Ils ont assimilé une nourriture qui n’est plus le « petit lait » de l’enfance, mais le pain des voyageurs qui marchent vers la Patrie que le baptême leur a ouverte. Ce pain de vie, la chair du Fils de l’homme, c’est le pain des pèlerins que sont les chrétiens. Un pain qui rend semblable à celui qui nous a tant aimés, qui prend soin de nous toujours. À chaque communion nous devenons un peu plus semblables à Jésus qui a souffert par amour pour nous, qui est vivant, ressuscité, glorifié dans son âme et son corps d’homme (nourri au lait de Marie). Nous sommes assimilés à lui, unis à sa vie divine, « divinifiés » comme de bons fils et filles de Dieu que nous sommes devenus par le baptême.

 

Savoir s’offrir dans l’eucharistie
Dans quelques années, les enfants initiés à l’eucharistie recevront le sacrement de confirmation. La source qui a jailli dans leur cœur au baptême deviendra en eux débordante, féconde pour leur bonheur et celui de tous leurs proches, dans l’Église. Celle-ci grandira avec et par eux, dans la puissance de l’Esprit-Saint.

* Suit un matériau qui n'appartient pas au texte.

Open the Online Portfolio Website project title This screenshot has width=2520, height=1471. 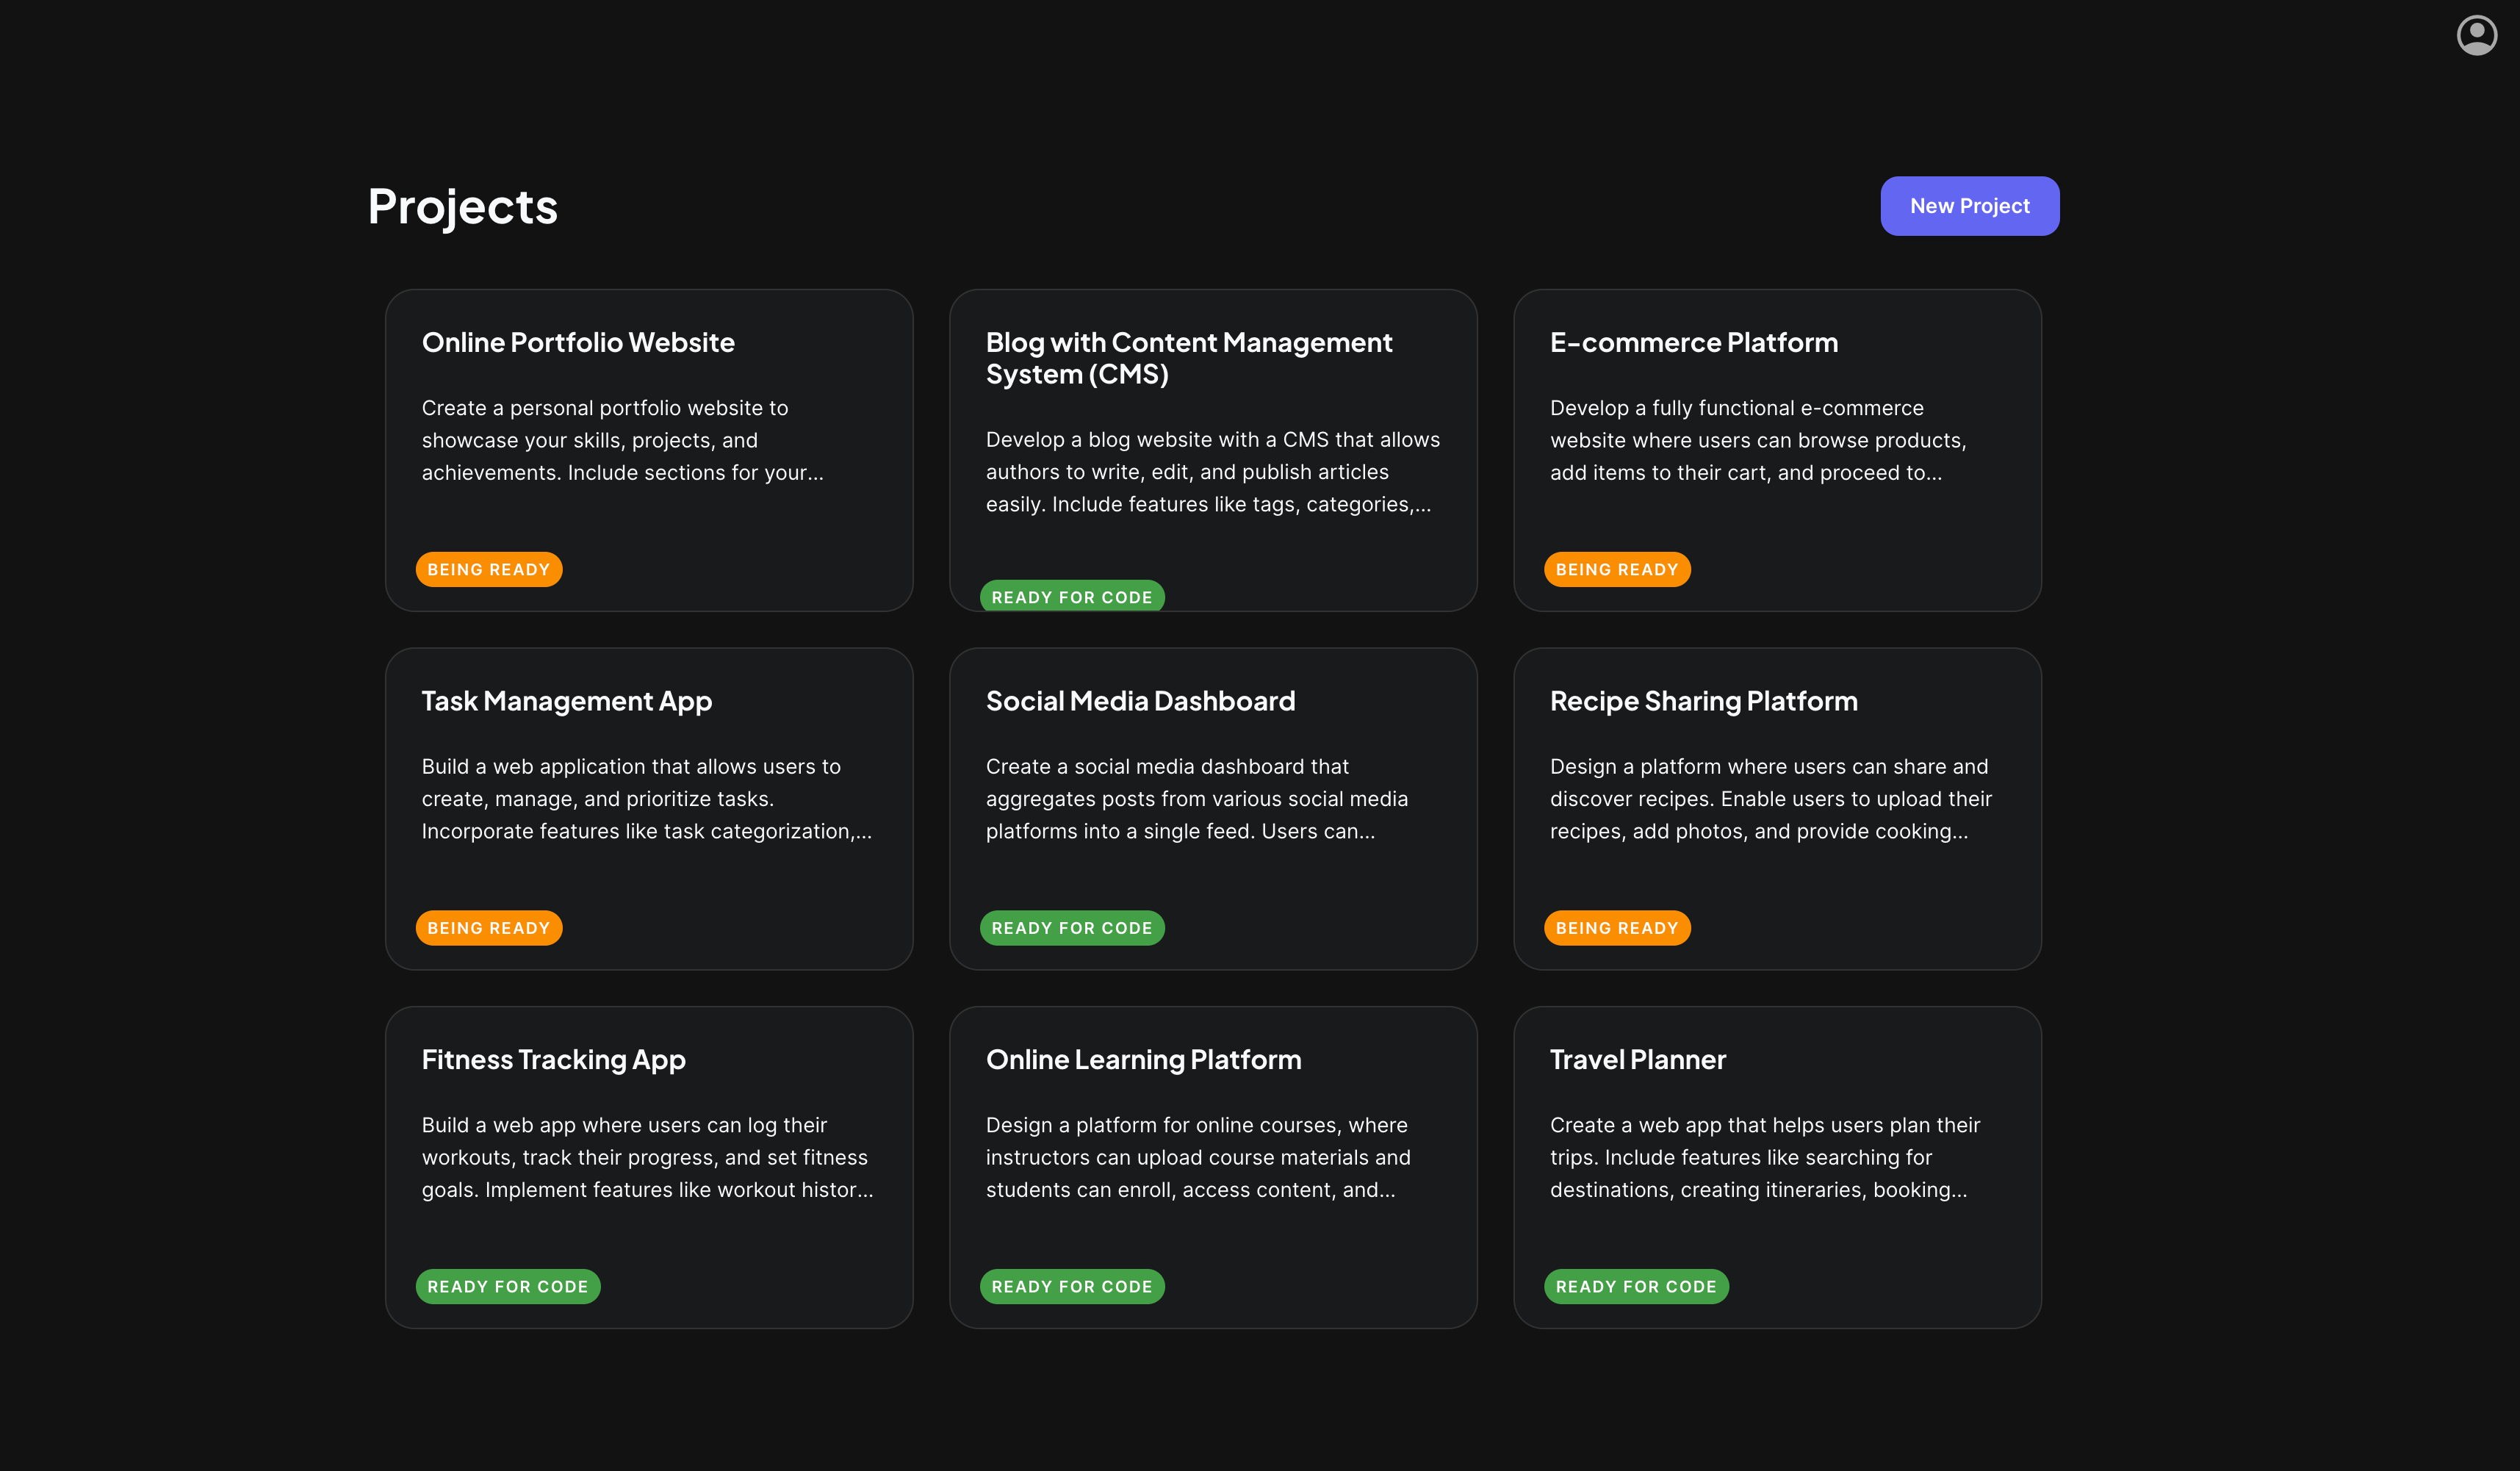(x=578, y=343)
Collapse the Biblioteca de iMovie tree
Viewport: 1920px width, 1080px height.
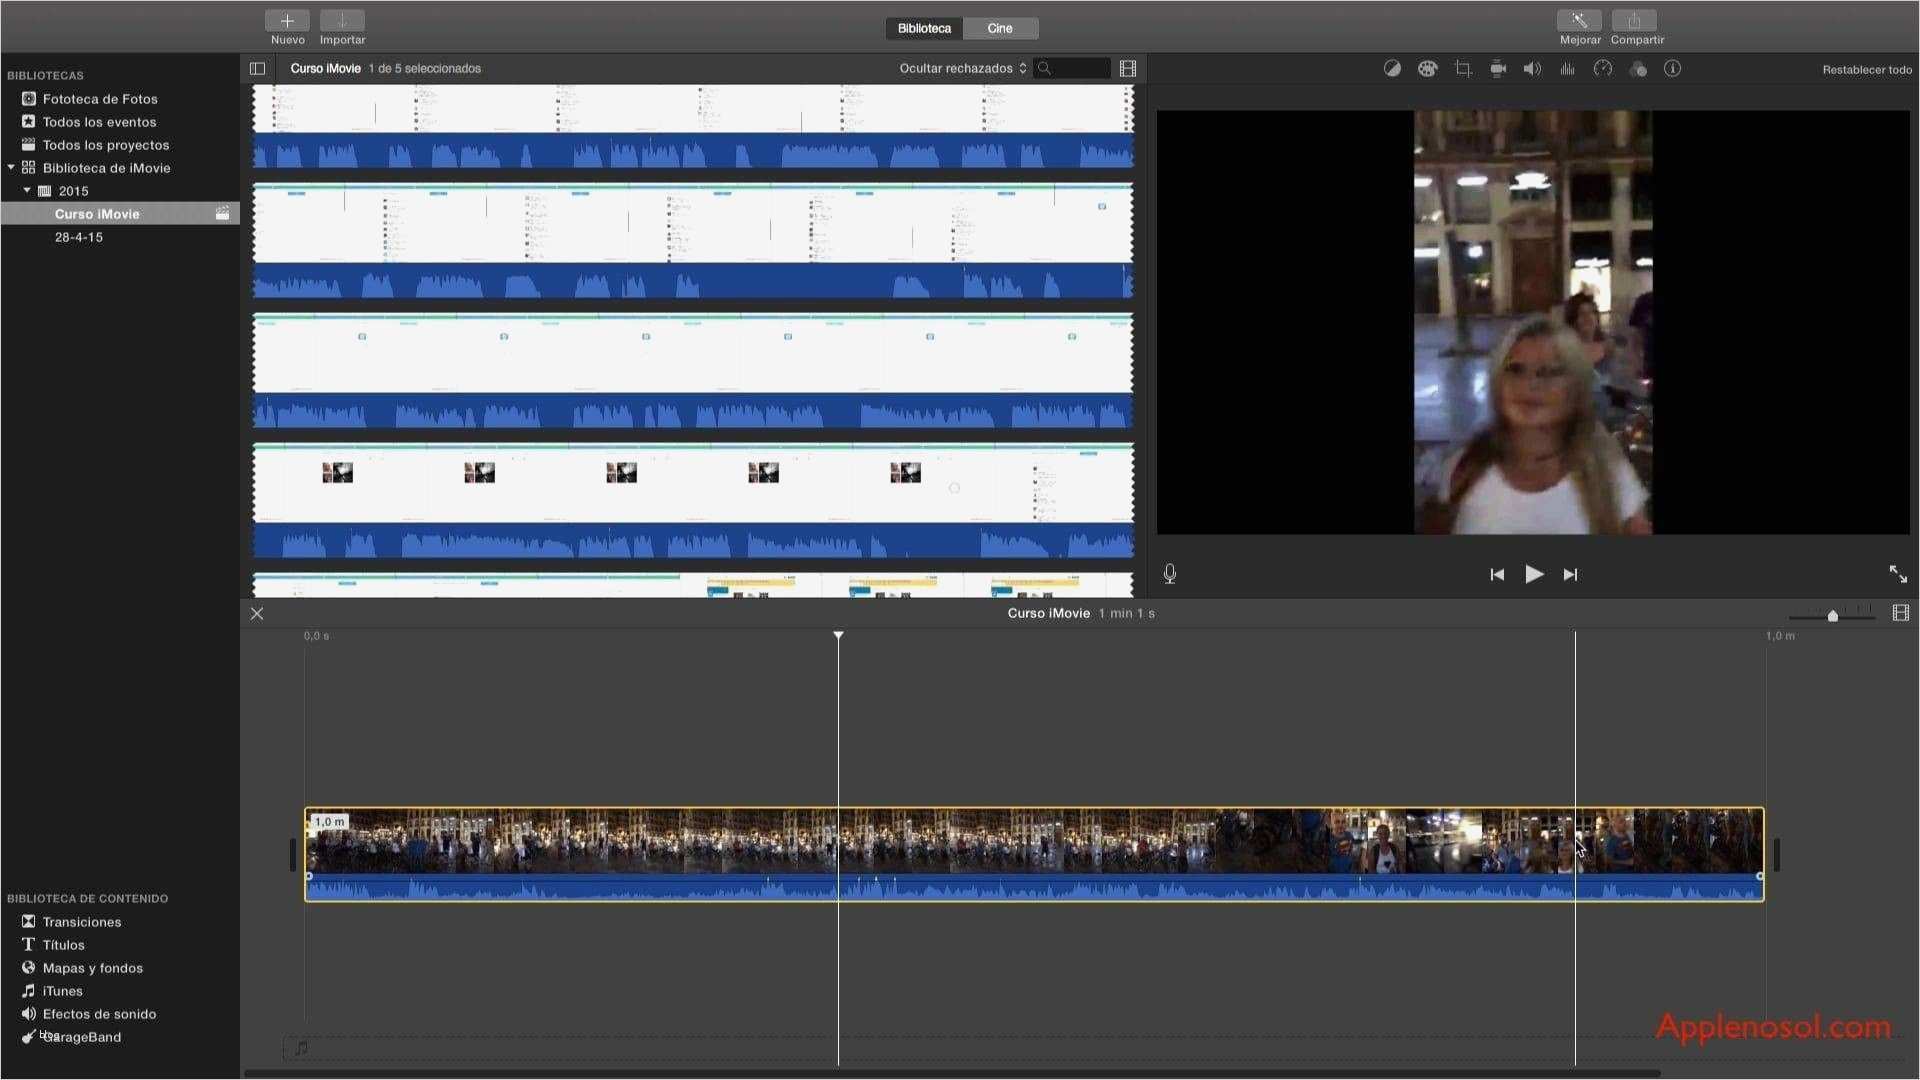[x=13, y=167]
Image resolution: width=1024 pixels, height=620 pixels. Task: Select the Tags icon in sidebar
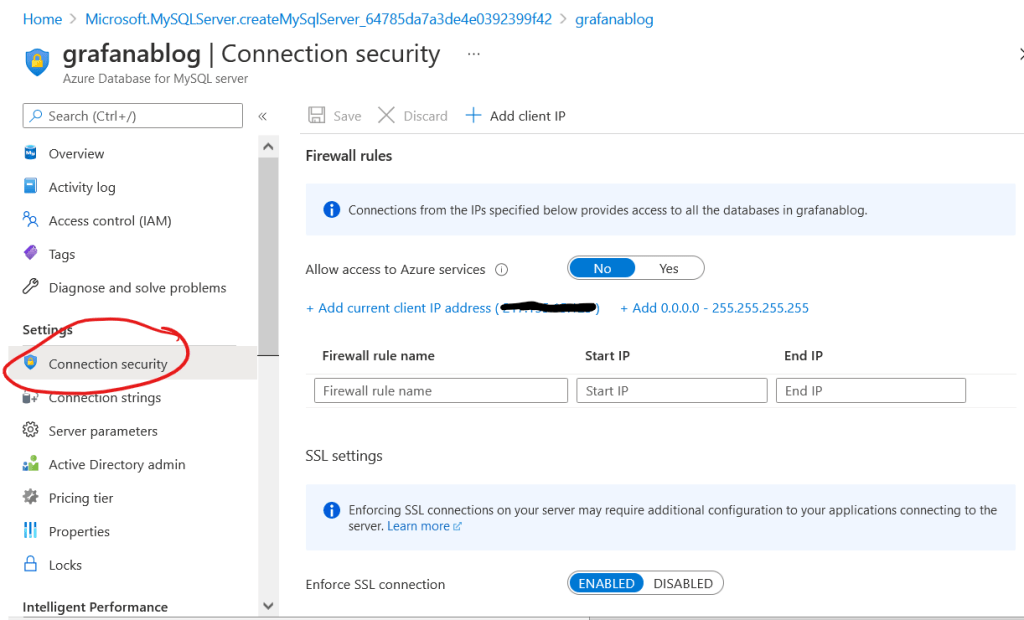click(x=30, y=254)
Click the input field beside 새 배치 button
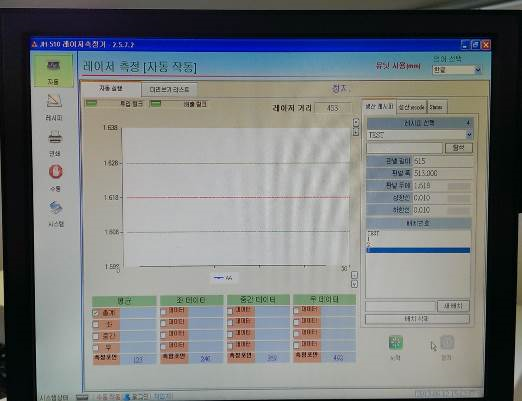Screen dimensions: 522x401 [400, 306]
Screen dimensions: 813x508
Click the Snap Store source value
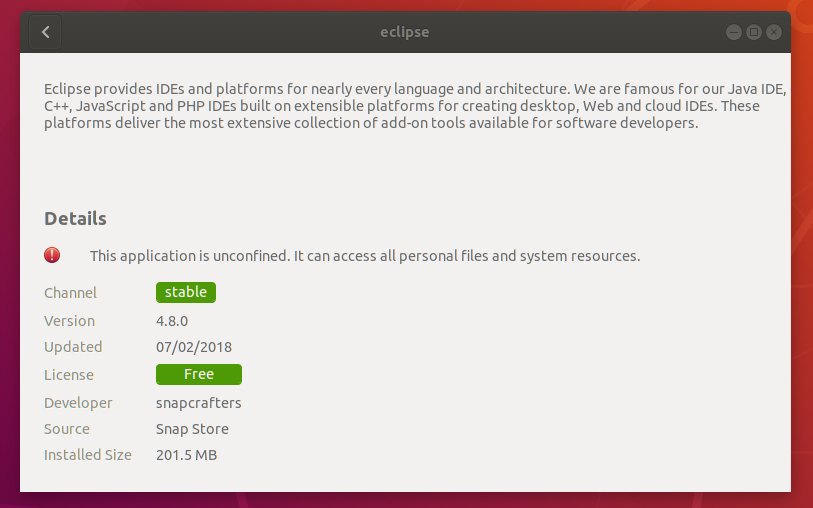[x=192, y=429]
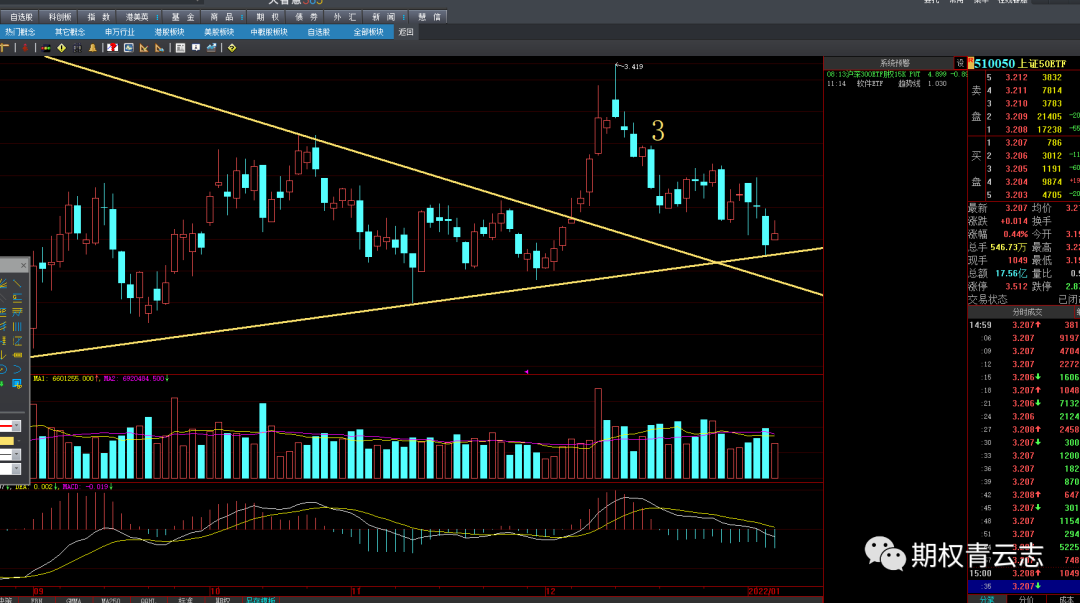Image resolution: width=1080 pixels, height=603 pixels.
Task: Open the 分笔 tab at bottom right
Action: click(987, 599)
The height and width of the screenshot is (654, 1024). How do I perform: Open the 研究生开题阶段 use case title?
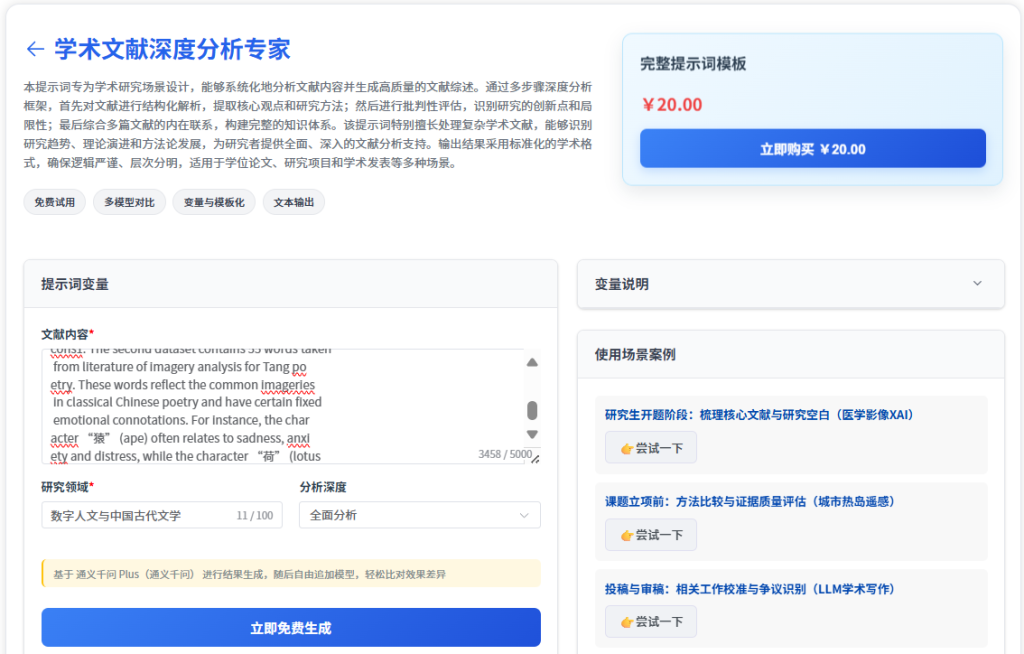pyautogui.click(x=759, y=415)

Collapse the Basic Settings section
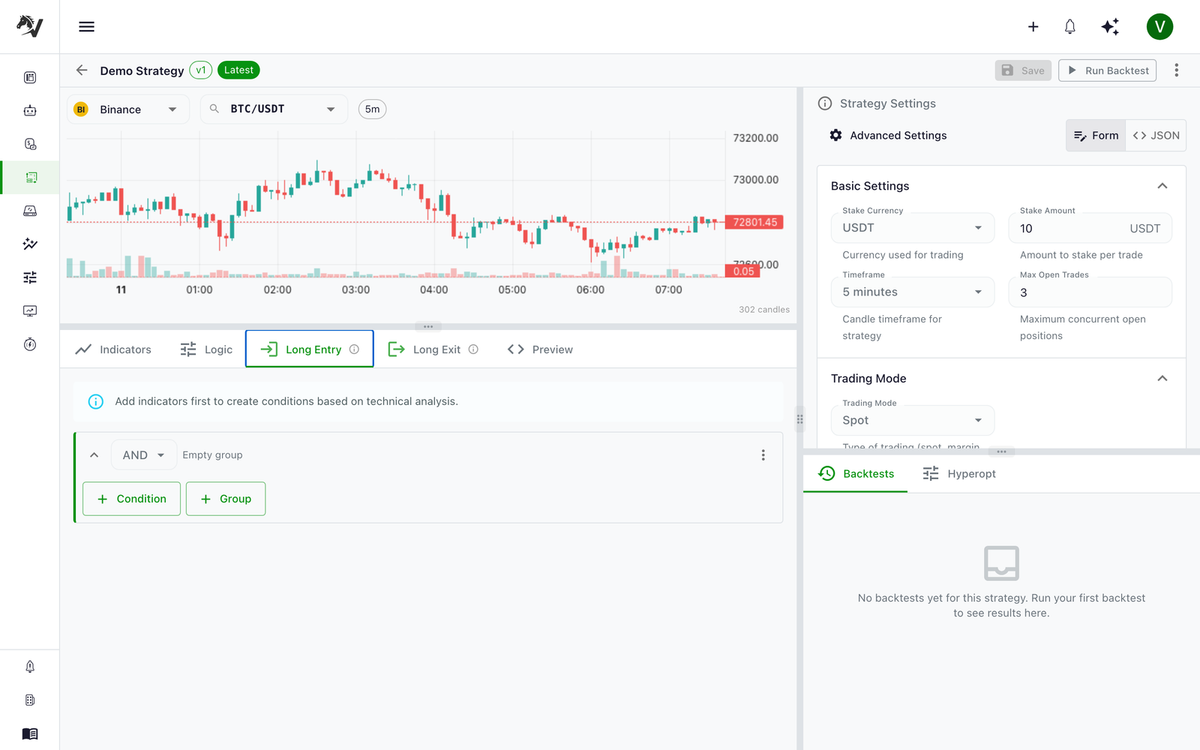pyautogui.click(x=1162, y=186)
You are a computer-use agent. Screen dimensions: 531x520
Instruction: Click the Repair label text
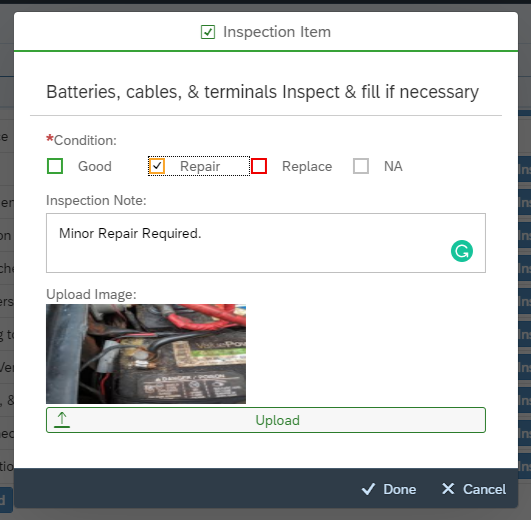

Bien sûr il faudra toujours bien recevoir Jésus dans la communion, comme tous les adultes dans la foi. Mais vos enfants devenus de jeunes adultes devront comme vous s’offrir à Jésus dans l’eucharistie. Avec vous et saint Paul, ils pourront dire : « Une fois devenu homme, j’ai fait disparaître ce qui était de l’enfant ; car nous voyons, à présent, dans un miroir, en énigme, mais alors ce sera face à face ; à présent, je connais d’une manière partielle, mais alors je connaîtrai comme je suis connu » (1 Co 13, 12).